→ Excerpted records
=== Begin Enclosure ===
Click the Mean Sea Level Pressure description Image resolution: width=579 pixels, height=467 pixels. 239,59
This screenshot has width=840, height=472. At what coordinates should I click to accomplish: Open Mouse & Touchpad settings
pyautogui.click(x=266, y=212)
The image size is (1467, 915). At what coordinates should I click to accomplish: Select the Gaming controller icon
=== End Enclosure ===
=== Begin Enclosure ===
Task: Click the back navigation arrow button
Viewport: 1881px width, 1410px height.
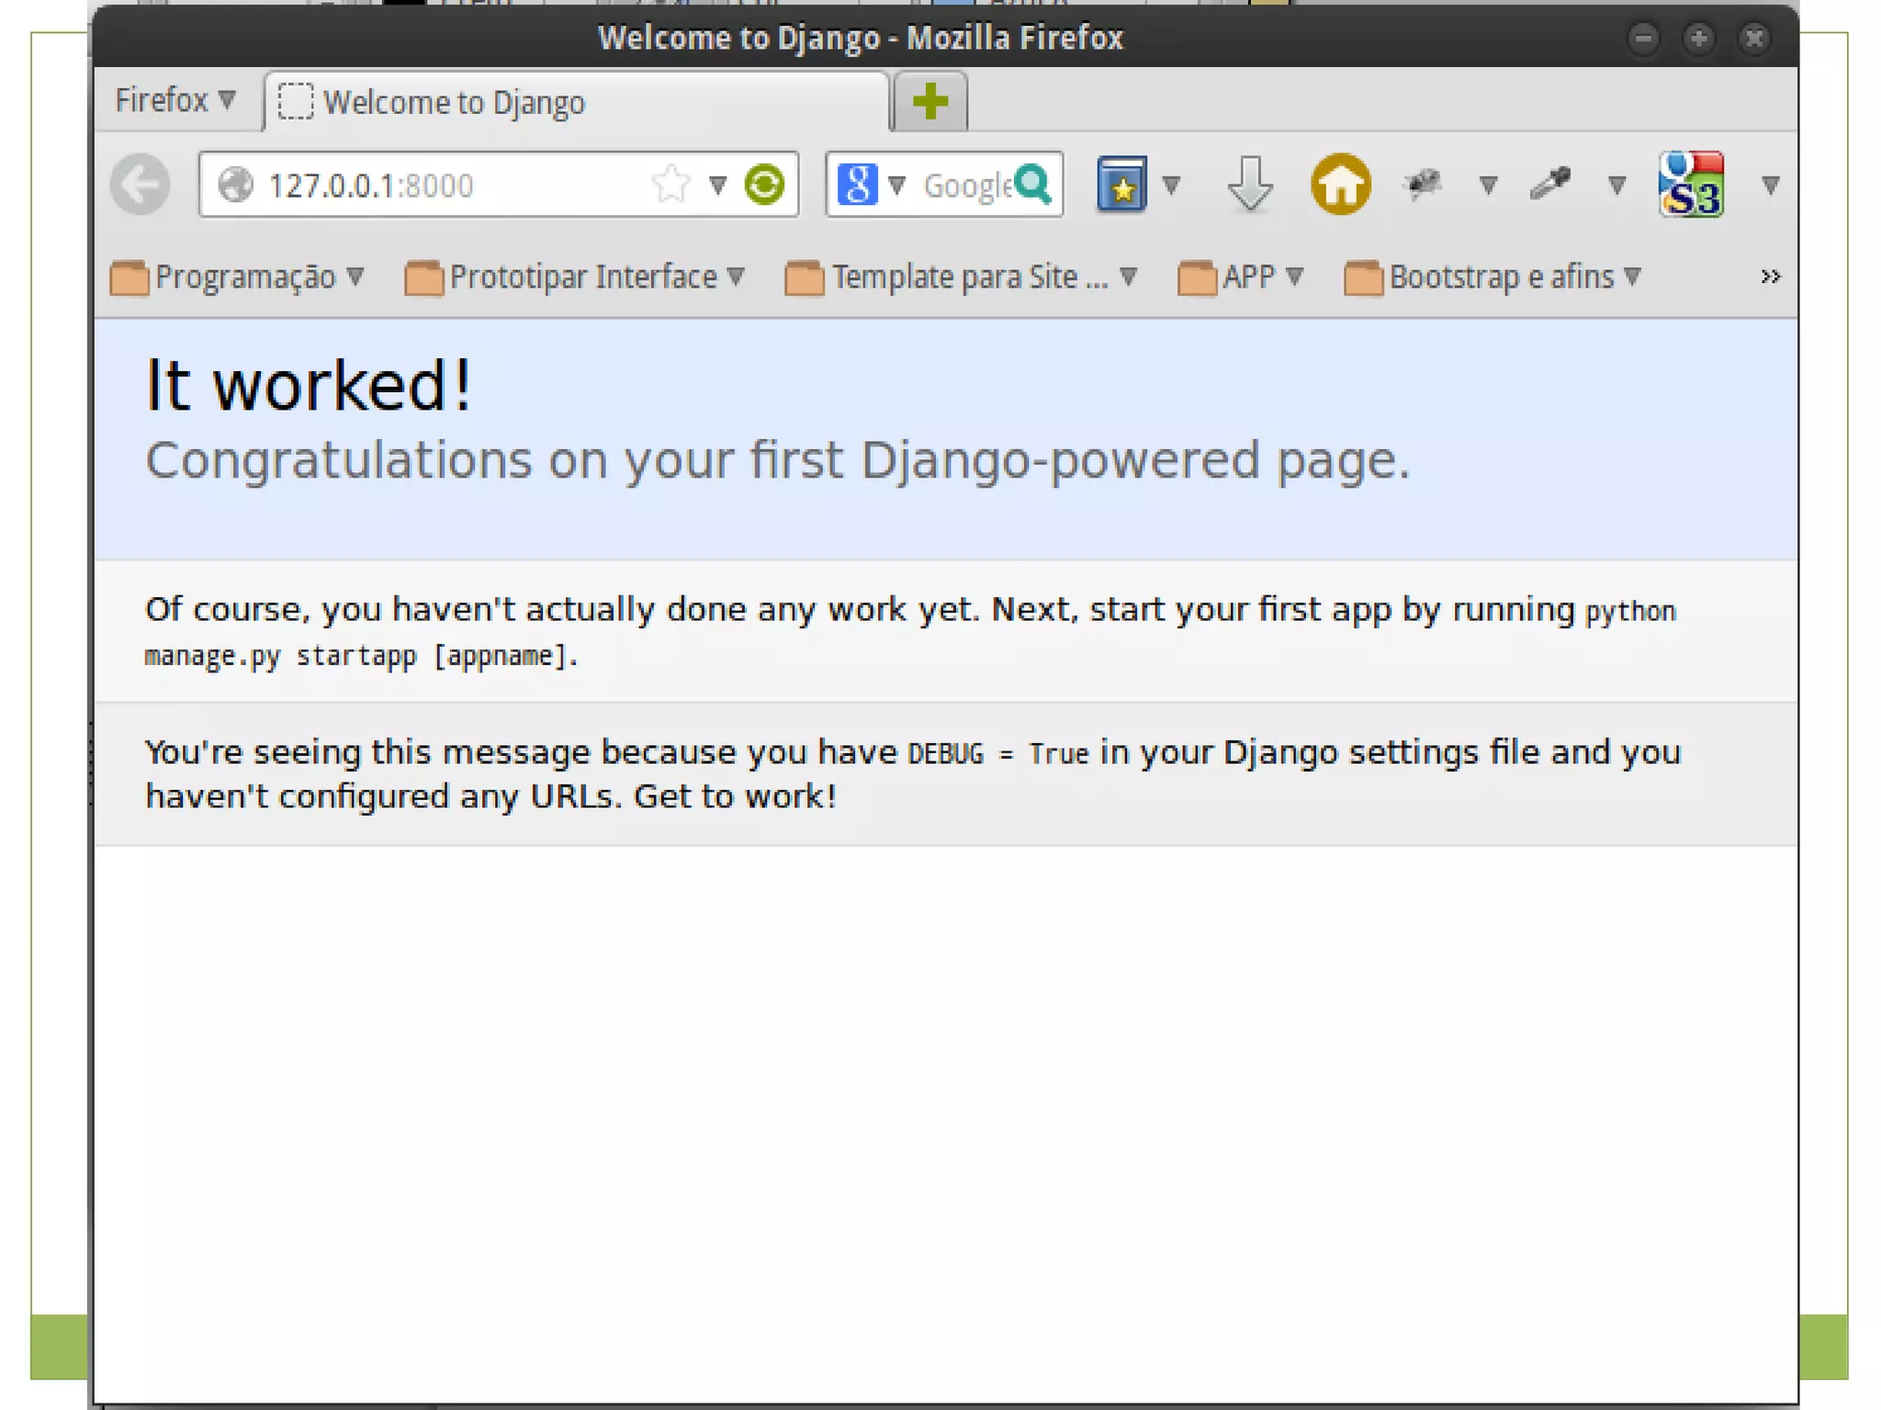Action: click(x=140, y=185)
=== End Enclosure ===
→ Action item
Only one stretch of the records above is wanted: the lines between the one holding "This screenshot has" and the one holding "The image size", inclusive, reproduced exactly.

→ Solution
This screenshot has width=840, height=472. At what coordinates should I click to accomplish: Open Mouse & Touchpad settings
pyautogui.click(x=266, y=212)
The image size is (1467, 915). At what coordinates should I click to accomplish: Select the Gaming controller icon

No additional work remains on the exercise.